George Hawley

 

On his book Making Sense of the Alt-Right

Cover Interview of November 06, 2017

In a nutshell

This book traces the antecedents, origins, major figures, and tactics of the white nationalist movement commonly known as the Alt-Right. Although the Alt-Right’s ideology is not new, it is much more effective at drawing attention and converts than its recent predecessors. We can primarily attribute the Alt-Right’s success to its skillful use of the internet, which it effectively used to inject itself into the national conversation. Breaking from earlier manifestations of white nationalism, the Alt-Right embraced an ironic, transgressive tone that appealed to many disaffected white millennials. The internet also allowed the movement to grow because it allows white nationalists to maintain anonymity; most of the people creating and consuming Alt-Right material remain anonymous, which keeps them generally safe from the social ostracization that often follows open and explicit expressions of racism.

Given its current high profile, a number of authors have recently released books on this subject; several more are in the pipeline. Mine is unique in that it relies predominantly on the Alt-Right itself for insights. That is, I carefully read the Alt-Right’s material, going back to its birth in 2008. I additionally interviewed dozens of people affiliated with the Alt-Right, including its leading figures and minor players that spread their message via anonymous Twitter accounts.

The Alt-Right has confused many people. Because of its ironic tone and use of humor, it was not always clear if the Alt-Right was sincerely committed to its rhetoric on race, or if it was just a group of nihilistic pranksters that enjoyed needling progressive pieties. The relationship between the Alt-Right and the broader movement supporting Donald Trump is also often ambiguous. Well-known provocateurs – such as Milo Yiannopoulos – who served as a bridge between the Alt-Right and mainstream politics added an additional layer of complexity. This book clarifies the subject.

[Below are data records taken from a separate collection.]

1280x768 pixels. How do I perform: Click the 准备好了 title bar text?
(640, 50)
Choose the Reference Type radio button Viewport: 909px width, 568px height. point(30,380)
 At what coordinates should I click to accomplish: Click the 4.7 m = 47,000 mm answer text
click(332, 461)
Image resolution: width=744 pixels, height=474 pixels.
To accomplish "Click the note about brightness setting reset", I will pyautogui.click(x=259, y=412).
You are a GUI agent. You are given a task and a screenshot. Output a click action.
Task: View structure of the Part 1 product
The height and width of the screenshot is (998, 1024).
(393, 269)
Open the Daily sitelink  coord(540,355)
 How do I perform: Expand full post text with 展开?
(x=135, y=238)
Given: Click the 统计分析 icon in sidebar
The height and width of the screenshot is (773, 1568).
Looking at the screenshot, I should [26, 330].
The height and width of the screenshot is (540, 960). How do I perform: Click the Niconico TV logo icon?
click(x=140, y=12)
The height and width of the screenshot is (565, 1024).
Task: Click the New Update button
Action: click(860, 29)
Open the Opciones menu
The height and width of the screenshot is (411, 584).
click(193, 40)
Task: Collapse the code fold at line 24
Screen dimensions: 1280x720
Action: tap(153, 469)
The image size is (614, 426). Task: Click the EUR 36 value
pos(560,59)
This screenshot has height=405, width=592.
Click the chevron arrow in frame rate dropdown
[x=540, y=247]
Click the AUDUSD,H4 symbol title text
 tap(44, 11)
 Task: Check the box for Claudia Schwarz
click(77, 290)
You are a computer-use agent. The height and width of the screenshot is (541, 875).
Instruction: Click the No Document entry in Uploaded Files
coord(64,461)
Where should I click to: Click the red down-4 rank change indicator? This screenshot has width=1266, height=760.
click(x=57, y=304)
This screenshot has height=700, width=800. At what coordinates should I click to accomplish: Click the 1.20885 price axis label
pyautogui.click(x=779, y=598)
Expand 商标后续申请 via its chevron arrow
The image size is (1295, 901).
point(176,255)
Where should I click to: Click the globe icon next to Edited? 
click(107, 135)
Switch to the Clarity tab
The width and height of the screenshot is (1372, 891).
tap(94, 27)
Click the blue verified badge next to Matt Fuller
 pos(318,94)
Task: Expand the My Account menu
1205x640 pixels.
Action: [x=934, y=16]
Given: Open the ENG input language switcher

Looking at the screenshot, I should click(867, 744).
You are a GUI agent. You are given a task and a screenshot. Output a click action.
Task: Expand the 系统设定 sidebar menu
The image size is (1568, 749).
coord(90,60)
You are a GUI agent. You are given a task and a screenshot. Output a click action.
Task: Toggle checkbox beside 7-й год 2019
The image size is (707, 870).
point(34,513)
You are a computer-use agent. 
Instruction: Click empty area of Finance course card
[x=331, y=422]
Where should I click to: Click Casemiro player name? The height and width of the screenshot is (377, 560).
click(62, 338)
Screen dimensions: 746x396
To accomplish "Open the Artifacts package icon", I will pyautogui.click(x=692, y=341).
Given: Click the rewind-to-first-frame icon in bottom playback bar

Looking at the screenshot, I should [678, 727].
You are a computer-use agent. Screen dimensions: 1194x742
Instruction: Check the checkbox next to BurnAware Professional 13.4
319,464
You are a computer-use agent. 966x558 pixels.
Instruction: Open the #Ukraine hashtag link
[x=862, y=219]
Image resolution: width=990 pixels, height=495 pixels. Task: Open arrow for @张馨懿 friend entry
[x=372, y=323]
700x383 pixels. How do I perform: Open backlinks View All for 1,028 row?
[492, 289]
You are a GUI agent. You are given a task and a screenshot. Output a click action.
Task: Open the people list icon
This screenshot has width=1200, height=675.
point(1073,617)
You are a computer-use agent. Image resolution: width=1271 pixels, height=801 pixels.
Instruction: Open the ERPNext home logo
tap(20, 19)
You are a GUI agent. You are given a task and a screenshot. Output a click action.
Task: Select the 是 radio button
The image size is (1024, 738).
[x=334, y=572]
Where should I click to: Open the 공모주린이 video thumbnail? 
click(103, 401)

In the book, I presented the material as dispassionately as I could. I wanted to keep it short, and mostly free from polemics; I trusted readers to make sound judgments without lengthy diatribes from me. I did not downplay the Alt-Right’s radicalism, but I also did not exaggerate its influence on American politics and society. My goal was to shed some light on one small element of our strange and disruptive political moment.